Cervical cancer ranks as the fourth most common cancer amongst women globally. This study aimed to investigate boric acid's effects on endoplasmic reticulum (ER) stress and autophagy signalling pathways in cervical cancer cells. We first assessed boric acid's effects on cell viability and proliferation in HUF and HeLa cell lines. Subsequently, we analysed cyclin D1 and CDK4 levels and boric acid-induced nuclear morphology changes. We then examined autophagosome formation and mRNA expression of autophagy/ER stress markers (Beclin1, p62, LC3-I/II, GRP78, p-IRE1α, p-PERK, CHOP and cleaved-caspase-3) in HeLa cells.
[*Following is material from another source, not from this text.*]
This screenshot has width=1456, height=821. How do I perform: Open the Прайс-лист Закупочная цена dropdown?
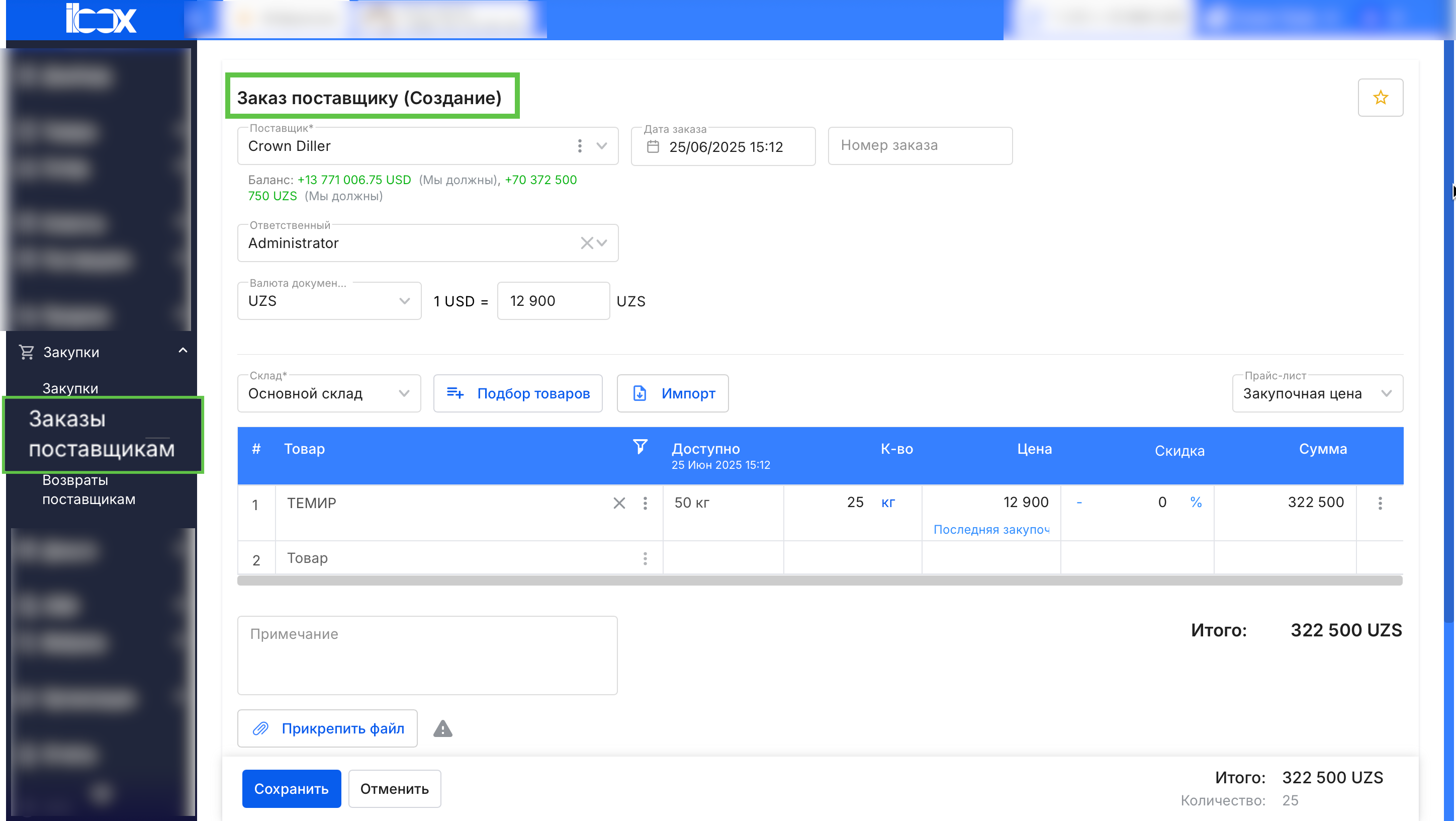[x=1386, y=393]
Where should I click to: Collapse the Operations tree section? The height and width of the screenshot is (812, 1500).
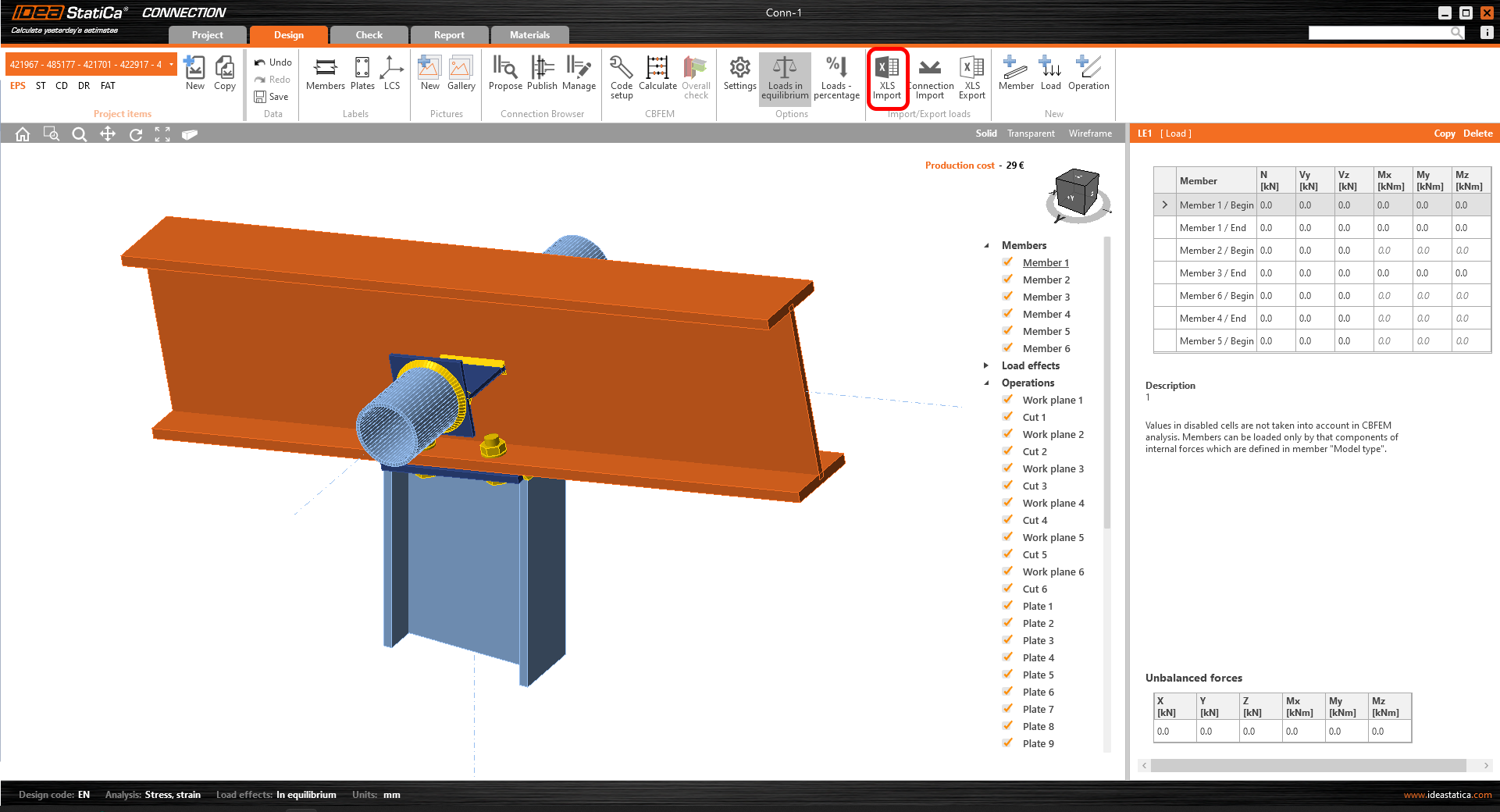pos(985,382)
The findings revealed that boric acid's IC50 was 3.17 mM for HUF cells but significantly lower (641.2 μM) for HeLa cells, indicating cancer cell sensitivity. In HeLa cells, boric acid-induced a dose-dependent decrease in cyclin D1 and CDK4 levels (associated with G1 phase arrest), which we did not observe in HUF cells. Additionally, boric acid treatment caused nuclear abnormalities in HeLa cells. Boric acid promoted autophagy by enhancing autophagosome formation and upregulating Beclin1, p62, and LC3-I/II expression. Concurrently, it induced ER stress by increasing GRP78, p-IRE1α, p-PERK and CHOP expression. Furthermore, boric acid increased cleaved-caspase-3 expression and apoptotic cell counts. In conclusion, this study underscores boric acid's potential therapeutic effects in cervical cancer through ER stress and autophagy regulation.